Psaume 99, une réécriture
Prédication
Voilà une prière qui me parle de majesté, de puissance, d’une présence tout-autre que celles que mon esprit peut saisir. C’est que Dieu ne peut ni ne veut être saisi : l’être même de Dieu, c’est d’être libre, pour pouvoir rendre libre.
Voilà une prière qui me parle de grandeur et de révérence, de peur même. C’est qu’une telle liberté fait peur, c’est vrai. Elle fait vaciller en moi le besoin de sentir une terre ferme sous moi pieds. Elle interroge mon propre enfermement, à la fois douloureux et sécurisant. Elle fait brèche. Et je peux m’incliner en signe de respect.
Voilà une prière qui me parle de justice et de droiture. C’est que Dieu est amour, et qu’il n’y a pas d’amour sans justice, une justice qui restaure toutes les personnes concernées, et qui rend possible l’amour. Là encore, cela m’inspire la crainte : une justice qui ne soit pas punition ou vengeance est-elle possible ? Peut-elle vraiment guérir ? Il m’est promis qui oui.
Voilà une prière qui me parle de transmission, d’inscription dans une lignée qui me précède. C’est que Dieu n’est pas mon Dieu à moi toute seule, comme un doudou imprégné de mon odeur. Il est le Dieu de celles et ceux qui m’ont précédée, de celles et ceux qui marchent en même temps que moi, de celles et ceux qui viendront après moi, quand je ne serai même plus un souvenir parmi les humains. Que Dieu soit leur Dieu et mon Dieu est une grâce et un mystère, une interrogation et une inspiration. Leurs mots pour dire cela me sont donnés pour formuler les miens.
Voilà une prière qui me parle de célébrer Dieu, dans les moments heureux comme dans les moments malheureux. C’est que célébrer Dieu ce n’est pas se forcer à la joie quand la tristesse m’habite, ni espérer que cette célébration me vaille son amour. C’est simplement prendre acte que Dieu est là, en tout temps, que je le ressente ou pas, c’est s’en étonner, s’en émerveiller, s’en lasser peut-être parfois. C’est vivre en sachant que je suis voulue, désirée, aimée, et que Dieu célèbre ma présence. Voilà une prière qui me parle de l’unicité de Dieu, de sa sainteté. C’est que Dieu est Dieu, celui dont le nom ne se prononce pas parce qu’il échappe à tous ceux que j’essaie de lui faire endosser. C’est ainsi qu’il m’invite à être moi, ni plus, ni moins, ni autre chose. Juste moi. Unique. Mise à part. Aimée.
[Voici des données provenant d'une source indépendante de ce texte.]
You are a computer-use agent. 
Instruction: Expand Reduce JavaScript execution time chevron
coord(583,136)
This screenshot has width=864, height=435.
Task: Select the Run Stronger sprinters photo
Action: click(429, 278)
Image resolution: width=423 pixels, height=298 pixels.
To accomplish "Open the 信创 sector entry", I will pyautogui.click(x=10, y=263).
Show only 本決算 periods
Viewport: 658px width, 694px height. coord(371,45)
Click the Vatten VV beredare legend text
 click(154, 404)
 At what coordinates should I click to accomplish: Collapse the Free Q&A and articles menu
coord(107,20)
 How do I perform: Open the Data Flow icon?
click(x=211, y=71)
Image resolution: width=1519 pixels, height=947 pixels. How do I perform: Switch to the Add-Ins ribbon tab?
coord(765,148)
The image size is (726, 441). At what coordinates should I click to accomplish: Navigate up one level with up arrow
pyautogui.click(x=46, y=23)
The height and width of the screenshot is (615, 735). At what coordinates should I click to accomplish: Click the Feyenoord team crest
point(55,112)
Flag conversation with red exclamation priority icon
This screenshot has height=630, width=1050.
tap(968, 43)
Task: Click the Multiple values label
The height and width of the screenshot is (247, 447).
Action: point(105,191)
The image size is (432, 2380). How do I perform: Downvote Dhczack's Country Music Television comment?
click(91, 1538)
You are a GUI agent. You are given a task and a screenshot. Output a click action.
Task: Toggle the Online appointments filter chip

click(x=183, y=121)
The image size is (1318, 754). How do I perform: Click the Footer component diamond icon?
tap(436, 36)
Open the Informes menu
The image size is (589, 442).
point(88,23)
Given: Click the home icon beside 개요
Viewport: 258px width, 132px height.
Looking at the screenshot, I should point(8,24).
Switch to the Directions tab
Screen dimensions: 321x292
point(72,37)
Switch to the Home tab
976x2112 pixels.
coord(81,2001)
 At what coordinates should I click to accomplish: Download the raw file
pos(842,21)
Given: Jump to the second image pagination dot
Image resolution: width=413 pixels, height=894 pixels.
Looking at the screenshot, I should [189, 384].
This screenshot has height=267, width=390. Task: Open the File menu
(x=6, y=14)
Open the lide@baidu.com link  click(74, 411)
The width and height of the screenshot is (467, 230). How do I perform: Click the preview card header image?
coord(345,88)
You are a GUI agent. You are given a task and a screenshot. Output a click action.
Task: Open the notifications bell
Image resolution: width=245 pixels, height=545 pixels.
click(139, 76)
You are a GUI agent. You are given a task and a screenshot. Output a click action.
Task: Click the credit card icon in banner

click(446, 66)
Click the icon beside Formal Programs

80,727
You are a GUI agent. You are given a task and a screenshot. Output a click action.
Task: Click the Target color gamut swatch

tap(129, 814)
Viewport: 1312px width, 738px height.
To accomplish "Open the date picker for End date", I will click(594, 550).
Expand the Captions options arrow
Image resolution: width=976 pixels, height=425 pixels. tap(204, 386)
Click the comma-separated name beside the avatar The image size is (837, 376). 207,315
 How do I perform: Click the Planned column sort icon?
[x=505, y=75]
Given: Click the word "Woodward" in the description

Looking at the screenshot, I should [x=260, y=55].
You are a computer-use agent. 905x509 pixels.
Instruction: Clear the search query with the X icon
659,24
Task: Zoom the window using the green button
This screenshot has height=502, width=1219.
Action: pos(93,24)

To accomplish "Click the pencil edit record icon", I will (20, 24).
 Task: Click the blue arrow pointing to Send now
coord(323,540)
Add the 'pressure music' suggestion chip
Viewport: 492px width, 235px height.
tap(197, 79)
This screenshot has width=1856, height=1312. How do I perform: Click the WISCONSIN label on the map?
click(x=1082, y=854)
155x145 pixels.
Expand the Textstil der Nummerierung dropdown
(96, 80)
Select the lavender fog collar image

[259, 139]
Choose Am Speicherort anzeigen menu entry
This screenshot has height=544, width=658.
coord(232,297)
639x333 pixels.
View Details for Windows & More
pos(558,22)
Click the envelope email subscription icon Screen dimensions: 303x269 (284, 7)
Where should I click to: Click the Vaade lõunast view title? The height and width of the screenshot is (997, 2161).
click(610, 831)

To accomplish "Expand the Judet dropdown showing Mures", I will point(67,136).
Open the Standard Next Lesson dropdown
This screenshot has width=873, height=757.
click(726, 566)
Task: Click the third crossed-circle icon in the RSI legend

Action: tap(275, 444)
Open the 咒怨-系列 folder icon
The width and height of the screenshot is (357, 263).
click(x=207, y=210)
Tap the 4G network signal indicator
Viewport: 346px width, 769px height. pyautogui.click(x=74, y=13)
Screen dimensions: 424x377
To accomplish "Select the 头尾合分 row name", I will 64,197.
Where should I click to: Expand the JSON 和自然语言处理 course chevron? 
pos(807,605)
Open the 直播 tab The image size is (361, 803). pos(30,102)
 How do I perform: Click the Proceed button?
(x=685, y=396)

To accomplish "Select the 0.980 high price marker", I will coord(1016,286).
Dans les mots de cette prière, montent en moi d’autres mots, écho, résonance, et célébration :
Tu es là mon Dieu. Quand je te vois et quand je ne te vois pas. Dans ma vie et dans celle de tant d’autres, quand ils et elles te voient et quand ils et elles ne te voient pas.
Tu es là, et si tu n’as pas de nom que je puisse prononcer, tu me permets de te dire mon Dieu, et même mon père, mon papa, parce que toi qui peut prononcer mon nom, tu m’appelles ta fille bien-aimée, et que cela fait frissonner tout mon être jusqu’aux larmes, de joie, de peur, de tristesse, de reconnaissance, je ne saurais dire, et peut-être qu’il y a un peu de tout cela.
Tu es là, et tu appelles chaque personne par son nom, à chacune tu dis, mon enfant bien-aimé, mon fils bien-aimé, ma fille-aimée. Ça me dépasse ! Cela les fait-il frissonner elles et eux aussi ? Et comment cela n’ôte-t-il rien à l’amour que tu me donnes ? Je ne comprends pas. Je ne sais pas. Je ne peux même pas toujours m’en émerveiller, parfois ça me fait peur, d’autres fois je t’en veux. Je ne sais pas, je ne sais rien. Je ne peux que le vivre et en témoigner.
Tu es là, et tu cherches la justice. Une justice qui n’est pas la même, une justice infiniment plus juste parce qu’elle cherche la vie. Cette justice-là, elle me bouscule, elle me prend à rebrousse-poil… et elle finit par me faire pleurer de joie devant le chemin inespéré, inimaginable, qu’elle ouvre dans ma vie et dans celle de tant d’autres avant moi et autour de moi.
Tu es là mon Dieu. Et parce que Tu es là, Je suis là et je peux dire : Je t’aime.
Tu es là mon Dieu. Et parce que Tu es là, d’autres sont là, elles et eux aussi. Et avec Toi, je peux apprendre à les aimer.